───── Excerpted records
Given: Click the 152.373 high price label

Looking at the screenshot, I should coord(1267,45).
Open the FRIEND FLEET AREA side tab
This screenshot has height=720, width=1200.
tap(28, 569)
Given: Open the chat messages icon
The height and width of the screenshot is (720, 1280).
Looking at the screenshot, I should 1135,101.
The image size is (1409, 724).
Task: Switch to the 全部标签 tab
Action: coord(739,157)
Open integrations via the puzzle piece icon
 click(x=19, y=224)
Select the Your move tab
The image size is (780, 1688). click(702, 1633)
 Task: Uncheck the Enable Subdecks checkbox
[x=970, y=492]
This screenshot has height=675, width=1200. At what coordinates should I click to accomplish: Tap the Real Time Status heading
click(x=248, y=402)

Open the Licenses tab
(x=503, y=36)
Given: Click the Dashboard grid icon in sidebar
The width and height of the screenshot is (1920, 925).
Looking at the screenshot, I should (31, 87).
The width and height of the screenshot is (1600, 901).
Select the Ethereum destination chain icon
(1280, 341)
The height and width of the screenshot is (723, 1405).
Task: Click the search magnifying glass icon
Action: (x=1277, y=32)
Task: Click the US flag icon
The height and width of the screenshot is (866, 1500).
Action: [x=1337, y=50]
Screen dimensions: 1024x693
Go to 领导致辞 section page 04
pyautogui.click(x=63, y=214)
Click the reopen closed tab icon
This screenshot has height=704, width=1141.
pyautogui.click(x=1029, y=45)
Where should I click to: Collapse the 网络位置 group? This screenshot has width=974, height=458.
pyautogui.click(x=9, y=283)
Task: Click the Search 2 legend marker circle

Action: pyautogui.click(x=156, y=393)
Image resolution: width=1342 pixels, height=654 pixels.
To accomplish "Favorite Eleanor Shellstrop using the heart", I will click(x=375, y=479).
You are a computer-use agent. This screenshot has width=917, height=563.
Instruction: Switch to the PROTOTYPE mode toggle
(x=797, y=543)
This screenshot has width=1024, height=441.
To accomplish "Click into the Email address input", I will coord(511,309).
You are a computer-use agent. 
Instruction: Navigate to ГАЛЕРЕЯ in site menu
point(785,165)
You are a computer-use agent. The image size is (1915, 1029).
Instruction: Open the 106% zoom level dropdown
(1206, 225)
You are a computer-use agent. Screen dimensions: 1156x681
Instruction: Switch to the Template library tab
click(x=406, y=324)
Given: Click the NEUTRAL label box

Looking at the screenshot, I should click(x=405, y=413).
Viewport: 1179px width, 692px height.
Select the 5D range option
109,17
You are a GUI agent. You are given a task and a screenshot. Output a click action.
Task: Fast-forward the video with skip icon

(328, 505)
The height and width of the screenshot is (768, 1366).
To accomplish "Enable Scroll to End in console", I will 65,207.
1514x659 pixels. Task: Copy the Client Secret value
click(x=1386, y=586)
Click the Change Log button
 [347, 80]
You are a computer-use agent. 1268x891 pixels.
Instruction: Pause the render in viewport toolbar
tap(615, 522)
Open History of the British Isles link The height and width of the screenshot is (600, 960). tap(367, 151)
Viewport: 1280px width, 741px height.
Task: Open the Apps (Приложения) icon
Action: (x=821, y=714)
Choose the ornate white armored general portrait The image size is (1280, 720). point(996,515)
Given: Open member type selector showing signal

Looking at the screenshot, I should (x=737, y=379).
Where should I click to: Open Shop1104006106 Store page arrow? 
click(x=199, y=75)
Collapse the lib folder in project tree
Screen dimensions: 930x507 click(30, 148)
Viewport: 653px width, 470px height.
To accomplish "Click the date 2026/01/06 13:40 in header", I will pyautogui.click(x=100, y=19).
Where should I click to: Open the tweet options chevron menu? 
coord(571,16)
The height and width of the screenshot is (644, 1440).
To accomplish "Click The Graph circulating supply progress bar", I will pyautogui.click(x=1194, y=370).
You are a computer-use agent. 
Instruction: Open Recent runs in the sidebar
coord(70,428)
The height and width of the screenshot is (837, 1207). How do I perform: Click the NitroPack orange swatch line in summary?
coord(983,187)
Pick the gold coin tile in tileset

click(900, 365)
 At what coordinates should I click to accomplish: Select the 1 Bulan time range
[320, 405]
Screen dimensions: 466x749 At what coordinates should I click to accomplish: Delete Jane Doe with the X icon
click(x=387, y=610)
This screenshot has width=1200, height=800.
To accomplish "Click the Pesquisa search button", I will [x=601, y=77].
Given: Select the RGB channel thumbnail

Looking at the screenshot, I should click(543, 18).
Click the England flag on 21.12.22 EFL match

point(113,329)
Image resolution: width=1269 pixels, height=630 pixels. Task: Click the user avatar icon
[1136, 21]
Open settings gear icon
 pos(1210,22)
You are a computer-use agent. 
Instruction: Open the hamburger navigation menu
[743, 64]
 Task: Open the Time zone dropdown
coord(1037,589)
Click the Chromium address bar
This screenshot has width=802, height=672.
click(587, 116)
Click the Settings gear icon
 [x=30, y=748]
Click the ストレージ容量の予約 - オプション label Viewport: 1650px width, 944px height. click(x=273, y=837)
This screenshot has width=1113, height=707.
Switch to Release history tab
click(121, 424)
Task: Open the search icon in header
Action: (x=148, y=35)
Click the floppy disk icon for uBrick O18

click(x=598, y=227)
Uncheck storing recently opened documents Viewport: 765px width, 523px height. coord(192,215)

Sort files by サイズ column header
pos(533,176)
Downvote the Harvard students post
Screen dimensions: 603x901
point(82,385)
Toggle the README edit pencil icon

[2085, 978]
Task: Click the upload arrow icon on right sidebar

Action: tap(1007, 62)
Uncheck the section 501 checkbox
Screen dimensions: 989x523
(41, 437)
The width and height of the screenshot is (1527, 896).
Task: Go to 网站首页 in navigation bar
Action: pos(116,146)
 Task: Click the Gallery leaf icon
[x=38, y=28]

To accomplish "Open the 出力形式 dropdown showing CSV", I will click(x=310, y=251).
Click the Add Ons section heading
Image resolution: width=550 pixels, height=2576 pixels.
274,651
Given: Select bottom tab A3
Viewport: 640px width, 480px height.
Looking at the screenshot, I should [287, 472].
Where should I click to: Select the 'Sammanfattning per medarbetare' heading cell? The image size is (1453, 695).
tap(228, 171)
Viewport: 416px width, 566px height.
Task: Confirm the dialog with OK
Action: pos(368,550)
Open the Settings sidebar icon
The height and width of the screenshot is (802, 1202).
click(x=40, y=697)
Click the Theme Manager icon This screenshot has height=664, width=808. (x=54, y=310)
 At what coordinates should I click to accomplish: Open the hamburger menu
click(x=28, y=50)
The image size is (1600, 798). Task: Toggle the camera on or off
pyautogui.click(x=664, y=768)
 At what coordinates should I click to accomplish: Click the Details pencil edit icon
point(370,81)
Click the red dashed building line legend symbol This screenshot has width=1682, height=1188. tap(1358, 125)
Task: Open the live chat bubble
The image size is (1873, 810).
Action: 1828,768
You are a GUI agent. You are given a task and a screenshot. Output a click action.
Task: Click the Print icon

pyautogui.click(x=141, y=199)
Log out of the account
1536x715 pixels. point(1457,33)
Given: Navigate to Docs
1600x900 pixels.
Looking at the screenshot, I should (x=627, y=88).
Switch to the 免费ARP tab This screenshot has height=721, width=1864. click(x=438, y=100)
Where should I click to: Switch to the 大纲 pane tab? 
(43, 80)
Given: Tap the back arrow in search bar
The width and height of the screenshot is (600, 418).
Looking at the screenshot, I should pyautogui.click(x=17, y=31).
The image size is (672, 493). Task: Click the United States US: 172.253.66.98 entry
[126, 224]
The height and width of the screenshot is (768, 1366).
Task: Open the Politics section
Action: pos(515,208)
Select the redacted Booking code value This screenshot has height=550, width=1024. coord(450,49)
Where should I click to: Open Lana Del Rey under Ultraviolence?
──────────
• [Exercise objective]: Return the data above in full, keeping each line exactly as it stands.

• [Result]:
Given: Click the 152.373 high price label

Looking at the screenshot, I should coord(1267,45).
Open the FRIEND FLEET AREA side tab
This screenshot has height=720, width=1200.
tap(28, 569)
Given: Open the chat messages icon
The height and width of the screenshot is (720, 1280).
Looking at the screenshot, I should 1135,101.
The image size is (1409, 724).
Task: Switch to the 全部标签 tab
Action: coord(739,157)
Open integrations via the puzzle piece icon
 click(x=19, y=224)
Select the Your move tab
The image size is (780, 1688). click(702, 1633)
 Task: Uncheck the Enable Subdecks checkbox
[x=970, y=492]
This screenshot has height=675, width=1200. At what coordinates should I click to accomplish: Tap the Real Time Status heading
click(x=248, y=402)

Open the Licenses tab
(x=503, y=36)
Given: Click the Dashboard grid icon in sidebar
The width and height of the screenshot is (1920, 925).
Looking at the screenshot, I should (31, 87).
The width and height of the screenshot is (1600, 901).
Select the Ethereum destination chain icon
(1280, 341)
The height and width of the screenshot is (723, 1405).
Task: Click the search magnifying glass icon
Action: (x=1277, y=32)
Task: Click the US flag icon
The height and width of the screenshot is (866, 1500).
Action: [x=1337, y=50]
Screen dimensions: 1024x693
Go to 领导致辞 section page 04
pyautogui.click(x=63, y=214)
Click the reopen closed tab icon
This screenshot has height=704, width=1141.
pyautogui.click(x=1029, y=45)
Where should I click to: Collapse the 网络位置 group? This screenshot has width=974, height=458.
pyautogui.click(x=9, y=283)
Task: Click the Search 2 legend marker circle

Action: pyautogui.click(x=156, y=393)
Image resolution: width=1342 pixels, height=654 pixels.
To accomplish "Favorite Eleanor Shellstrop using the heart", I will click(x=375, y=479).
You are a computer-use agent. This screenshot has width=917, height=563.
Instruction: Switch to the PROTOTYPE mode toggle
(x=797, y=543)
This screenshot has width=1024, height=441.
To accomplish "Click into the Email address input", I will coord(511,309).
You are a computer-use agent. 
Instruction: Navigate to ГАЛЕРЕЯ in site menu
point(785,165)
You are a computer-use agent. The image size is (1915, 1029).
Instruction: Open the 106% zoom level dropdown
(1206, 225)
You are a computer-use agent. Screen dimensions: 1156x681
Instruction: Switch to the Template library tab
click(x=406, y=324)
Given: Click the NEUTRAL label box

Looking at the screenshot, I should click(x=405, y=413).
Viewport: 1179px width, 692px height.
Select the 5D range option
109,17
You are a GUI agent. You are given a task and a screenshot. Output a click action.
Task: Fast-forward the video with skip icon

(328, 505)
The height and width of the screenshot is (768, 1366).
To accomplish "Enable Scroll to End in console", I will 65,207.
1514x659 pixels. Task: Copy the Client Secret value
click(x=1386, y=586)
Click the Change Log button
 [347, 80]
You are a computer-use agent. 1268x891 pixels.
Instruction: Pause the render in viewport toolbar
tap(615, 522)
Open History of the British Isles link The height and width of the screenshot is (600, 960). tap(367, 151)
Viewport: 1280px width, 741px height.
Task: Open the Apps (Приложения) icon
Action: (x=821, y=714)
Choose the ornate white armored general portrait The image size is (1280, 720). point(996,515)
Given: Open member type selector showing signal

Looking at the screenshot, I should (x=737, y=379).
Where should I click to: Open Shop1104006106 Store page arrow? 
click(x=199, y=75)
Collapse the lib folder in project tree
Screen dimensions: 930x507 click(30, 148)
Viewport: 653px width, 470px height.
To accomplish "Click the date 2026/01/06 13:40 in header", I will pyautogui.click(x=100, y=19).
Where should I click to: Open the tweet options chevron menu? 
coord(571,16)
The height and width of the screenshot is (644, 1440).
To accomplish "Click The Graph circulating supply progress bar", I will pyautogui.click(x=1194, y=370).
You are a computer-use agent. 
Instruction: Open Recent runs in the sidebar
coord(70,428)
The height and width of the screenshot is (837, 1207). How do I perform: Click the NitroPack orange swatch line in summary?
coord(983,187)
Pick the gold coin tile in tileset

click(900, 365)
 At what coordinates should I click to accomplish: Select the 1 Bulan time range
[320, 405]
Screen dimensions: 466x749 At what coordinates should I click to accomplish: Delete Jane Doe with the X icon
click(x=387, y=610)
This screenshot has width=1200, height=800.
To accomplish "Click the Pesquisa search button", I will [x=601, y=77].
Given: Select the RGB channel thumbnail

Looking at the screenshot, I should click(543, 18).
Click the England flag on 21.12.22 EFL match

point(113,329)
Image resolution: width=1269 pixels, height=630 pixels. Task: Click the user avatar icon
[1136, 21]
Open settings gear icon
 pos(1210,22)
You are a computer-use agent. 
Instruction: Open the hamburger navigation menu
[743, 64]
 Task: Open the Time zone dropdown
coord(1037,589)
Click the Chromium address bar
This screenshot has width=802, height=672.
click(587, 116)
Click the Settings gear icon
 [x=30, y=748]
Click the ストレージ容量の予約 - オプション label Viewport: 1650px width, 944px height. click(x=273, y=837)
This screenshot has width=1113, height=707.
Switch to Release history tab
click(121, 424)
Task: Open the search icon in header
Action: (x=148, y=35)
Click the floppy disk icon for uBrick O18

click(x=598, y=227)
Uncheck storing recently opened documents Viewport: 765px width, 523px height. coord(192,215)

Sort files by サイズ column header
pos(533,176)
Downvote the Harvard students post
Screen dimensions: 603x901
point(82,385)
Toggle the README edit pencil icon

[2085, 978]
Task: Click the upload arrow icon on right sidebar

Action: tap(1007, 62)
Uncheck the section 501 checkbox
Screen dimensions: 989x523
(41, 437)
The width and height of the screenshot is (1527, 896).
Task: Go to 网站首页 in navigation bar
Action: pos(116,146)
 Task: Click the Gallery leaf icon
[x=38, y=28]

To accomplish "Open the 出力形式 dropdown showing CSV", I will click(x=310, y=251).
Click the Add Ons section heading
Image resolution: width=550 pixels, height=2576 pixels.
274,651
Given: Select bottom tab A3
Viewport: 640px width, 480px height.
Looking at the screenshot, I should [287, 472].
Where should I click to: Select the 'Sammanfattning per medarbetare' heading cell? The image size is (1453, 695).
tap(228, 171)
Viewport: 416px width, 566px height.
Task: Confirm the dialog with OK
Action: pos(368,550)
Open the Settings sidebar icon
The height and width of the screenshot is (802, 1202).
click(x=40, y=697)
Click the Theme Manager icon This screenshot has height=664, width=808. (x=54, y=310)
 At what coordinates should I click to accomplish: Open the hamburger menu
click(x=28, y=50)
The image size is (1600, 798). Task: Toggle the camera on or off
pyautogui.click(x=664, y=768)
 At what coordinates should I click to accomplish: Click the Details pencil edit icon
point(370,81)
Click the red dashed building line legend symbol This screenshot has width=1682, height=1188. tap(1358, 125)
Task: Open the live chat bubble
The image size is (1873, 810).
Action: 1828,768
You are a GUI agent. You are given a task and a screenshot. Output a click action.
Task: Click the Print icon

pyautogui.click(x=141, y=199)
Log out of the account
1536x715 pixels. point(1457,33)
Given: Navigate to Docs
1600x900 pixels.
Looking at the screenshot, I should (x=627, y=88).
Switch to the 免费ARP tab This screenshot has height=721, width=1864. click(x=438, y=100)
Where should I click to: Switch to the 大纲 pane tab? 
(43, 80)
Given: Tap the back arrow in search bar
The width and height of the screenshot is (600, 418).
Looking at the screenshot, I should pyautogui.click(x=17, y=31).
The image size is (672, 493). Task: Click the United States US: 172.253.66.98 entry
[126, 224]
The height and width of the screenshot is (768, 1366).
Task: Open the Politics section
Action: pos(515,208)
Select the redacted Booking code value This screenshot has height=550, width=1024. coord(450,49)
Where should I click to: Open Lana Del Rey under Ultraviolence?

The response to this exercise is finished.